#### [Task brief]
Retype, exactly as they appear below, the lines between the line holding "Preguntas frecuentes (108, 783)" and the line holding "Autoriser tous les cookies (482, 1364)", both ends included.

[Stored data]
-.-.-
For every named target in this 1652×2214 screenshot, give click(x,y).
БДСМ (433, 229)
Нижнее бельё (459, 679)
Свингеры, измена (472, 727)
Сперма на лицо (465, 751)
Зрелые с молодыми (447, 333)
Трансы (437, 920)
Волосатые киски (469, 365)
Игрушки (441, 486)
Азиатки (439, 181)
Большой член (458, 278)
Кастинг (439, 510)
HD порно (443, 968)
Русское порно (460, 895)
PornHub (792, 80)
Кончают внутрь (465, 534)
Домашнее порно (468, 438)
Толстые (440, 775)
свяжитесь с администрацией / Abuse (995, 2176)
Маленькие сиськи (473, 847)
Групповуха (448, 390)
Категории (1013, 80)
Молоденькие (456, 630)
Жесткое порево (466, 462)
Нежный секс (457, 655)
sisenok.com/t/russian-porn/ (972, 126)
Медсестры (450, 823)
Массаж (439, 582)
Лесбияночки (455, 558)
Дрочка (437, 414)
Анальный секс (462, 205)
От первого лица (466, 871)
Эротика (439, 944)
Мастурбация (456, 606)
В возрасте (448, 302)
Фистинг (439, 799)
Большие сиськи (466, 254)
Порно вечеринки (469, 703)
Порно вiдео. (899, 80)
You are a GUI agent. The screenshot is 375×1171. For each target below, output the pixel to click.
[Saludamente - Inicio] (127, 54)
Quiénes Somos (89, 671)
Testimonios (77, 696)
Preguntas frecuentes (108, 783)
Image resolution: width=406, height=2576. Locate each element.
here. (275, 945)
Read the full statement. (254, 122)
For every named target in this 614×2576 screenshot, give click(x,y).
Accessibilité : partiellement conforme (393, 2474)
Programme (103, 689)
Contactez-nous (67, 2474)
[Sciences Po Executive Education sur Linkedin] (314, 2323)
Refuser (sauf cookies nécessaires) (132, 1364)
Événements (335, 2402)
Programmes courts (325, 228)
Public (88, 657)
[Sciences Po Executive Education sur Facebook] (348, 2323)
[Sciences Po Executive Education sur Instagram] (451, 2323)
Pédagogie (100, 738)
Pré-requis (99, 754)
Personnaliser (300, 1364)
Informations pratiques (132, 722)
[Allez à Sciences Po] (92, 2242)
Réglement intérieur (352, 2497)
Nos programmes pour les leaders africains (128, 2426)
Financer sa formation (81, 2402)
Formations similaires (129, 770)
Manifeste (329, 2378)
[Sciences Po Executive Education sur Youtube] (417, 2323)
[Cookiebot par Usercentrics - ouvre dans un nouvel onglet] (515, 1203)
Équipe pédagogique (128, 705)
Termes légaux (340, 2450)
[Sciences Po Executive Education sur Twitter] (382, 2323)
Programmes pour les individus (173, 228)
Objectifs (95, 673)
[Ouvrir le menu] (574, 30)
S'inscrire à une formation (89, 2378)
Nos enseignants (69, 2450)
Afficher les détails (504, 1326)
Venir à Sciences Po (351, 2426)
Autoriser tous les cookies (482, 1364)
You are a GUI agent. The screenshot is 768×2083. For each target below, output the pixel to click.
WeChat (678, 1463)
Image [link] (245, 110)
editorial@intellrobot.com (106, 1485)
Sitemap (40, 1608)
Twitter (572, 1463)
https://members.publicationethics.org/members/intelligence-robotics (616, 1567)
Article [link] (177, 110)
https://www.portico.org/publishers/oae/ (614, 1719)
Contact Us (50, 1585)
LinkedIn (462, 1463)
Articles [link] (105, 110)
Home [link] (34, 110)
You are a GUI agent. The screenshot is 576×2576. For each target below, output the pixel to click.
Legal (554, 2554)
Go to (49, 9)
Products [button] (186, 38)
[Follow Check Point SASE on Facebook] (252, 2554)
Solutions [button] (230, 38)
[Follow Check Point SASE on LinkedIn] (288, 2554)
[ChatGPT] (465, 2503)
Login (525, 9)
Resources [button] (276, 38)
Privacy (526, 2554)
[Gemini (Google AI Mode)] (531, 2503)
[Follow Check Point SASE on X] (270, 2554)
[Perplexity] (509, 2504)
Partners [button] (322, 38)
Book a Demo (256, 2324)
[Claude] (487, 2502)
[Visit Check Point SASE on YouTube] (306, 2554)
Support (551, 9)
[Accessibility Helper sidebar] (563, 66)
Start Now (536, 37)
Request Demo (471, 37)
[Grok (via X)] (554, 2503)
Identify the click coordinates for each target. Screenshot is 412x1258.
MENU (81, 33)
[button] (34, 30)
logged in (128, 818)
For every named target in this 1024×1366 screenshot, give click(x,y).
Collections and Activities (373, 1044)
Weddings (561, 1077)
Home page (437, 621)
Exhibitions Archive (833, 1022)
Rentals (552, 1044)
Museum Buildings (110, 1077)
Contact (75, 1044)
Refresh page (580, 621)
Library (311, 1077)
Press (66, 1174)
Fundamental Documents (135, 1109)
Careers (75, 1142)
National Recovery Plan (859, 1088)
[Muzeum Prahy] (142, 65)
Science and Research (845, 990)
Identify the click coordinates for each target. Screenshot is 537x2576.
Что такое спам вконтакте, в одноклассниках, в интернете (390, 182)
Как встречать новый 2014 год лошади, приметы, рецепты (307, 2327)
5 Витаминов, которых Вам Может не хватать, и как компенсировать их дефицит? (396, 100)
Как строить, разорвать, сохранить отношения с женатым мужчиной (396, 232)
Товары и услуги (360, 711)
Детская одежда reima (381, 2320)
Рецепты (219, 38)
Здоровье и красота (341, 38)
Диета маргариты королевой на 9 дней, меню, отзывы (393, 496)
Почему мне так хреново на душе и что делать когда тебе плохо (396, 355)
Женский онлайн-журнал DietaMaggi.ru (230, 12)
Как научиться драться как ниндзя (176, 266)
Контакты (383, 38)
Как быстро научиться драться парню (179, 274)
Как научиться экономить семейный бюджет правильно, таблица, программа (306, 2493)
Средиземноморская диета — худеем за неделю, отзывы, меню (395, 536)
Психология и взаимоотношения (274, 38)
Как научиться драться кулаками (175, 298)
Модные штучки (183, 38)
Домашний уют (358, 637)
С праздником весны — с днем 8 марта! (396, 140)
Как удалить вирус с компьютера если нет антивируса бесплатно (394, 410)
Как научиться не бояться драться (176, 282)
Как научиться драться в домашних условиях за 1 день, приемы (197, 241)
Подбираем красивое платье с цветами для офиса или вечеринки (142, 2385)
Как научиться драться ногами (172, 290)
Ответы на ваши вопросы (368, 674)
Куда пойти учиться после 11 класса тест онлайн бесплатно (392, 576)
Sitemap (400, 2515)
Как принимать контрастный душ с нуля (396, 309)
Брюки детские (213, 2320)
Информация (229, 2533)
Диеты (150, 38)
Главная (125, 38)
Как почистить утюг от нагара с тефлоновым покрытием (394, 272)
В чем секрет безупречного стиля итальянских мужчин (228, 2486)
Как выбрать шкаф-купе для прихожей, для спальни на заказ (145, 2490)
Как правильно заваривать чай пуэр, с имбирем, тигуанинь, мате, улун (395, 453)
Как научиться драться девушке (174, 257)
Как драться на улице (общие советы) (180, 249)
-.-.-
#### [Your solution]
Preguntas frecuentes (108, 783)
Image resolution: width=406, height=2576. Locate each element.
here. (275, 945)
Read the full statement. (254, 122)
For every named target in this 614×2576 screenshot, give click(x,y).
Accessibilité : partiellement conforme (393, 2474)
Programme (103, 689)
Contactez-nous (67, 2474)
[Sciences Po Executive Education sur Linkedin] (314, 2323)
Refuser (sauf cookies nécessaires) (132, 1364)
Événements (335, 2402)
Programmes courts (325, 228)
Public (88, 657)
[Sciences Po Executive Education sur Facebook] (348, 2323)
[Sciences Po Executive Education sur Instagram] (451, 2323)
Pédagogie (100, 738)
Pré-requis (99, 754)
Personnaliser (300, 1364)
Informations pratiques (132, 722)
[Allez à Sciences Po] (92, 2242)
Réglement intérieur (352, 2497)
Nos programmes pour les leaders africains (128, 2426)
Financer sa formation (81, 2402)
Formations similaires (129, 770)
Manifeste (329, 2378)
[Sciences Po Executive Education sur Youtube] (417, 2323)
[Cookiebot par Usercentrics - ouvre dans un nouvel onglet] (515, 1203)
Équipe pédagogique (128, 705)
Termes légaux (340, 2450)
[Sciences Po Executive Education sur Twitter] (382, 2323)
Programmes pour les individus (173, 228)
Objectifs (95, 673)
[Ouvrir le menu] (574, 30)
S'inscrire à une formation (89, 2378)
Nos enseignants (69, 2450)
Afficher les détails (504, 1326)
Venir à Sciences Po (351, 2426)
Autoriser tous les cookies (482, 1364)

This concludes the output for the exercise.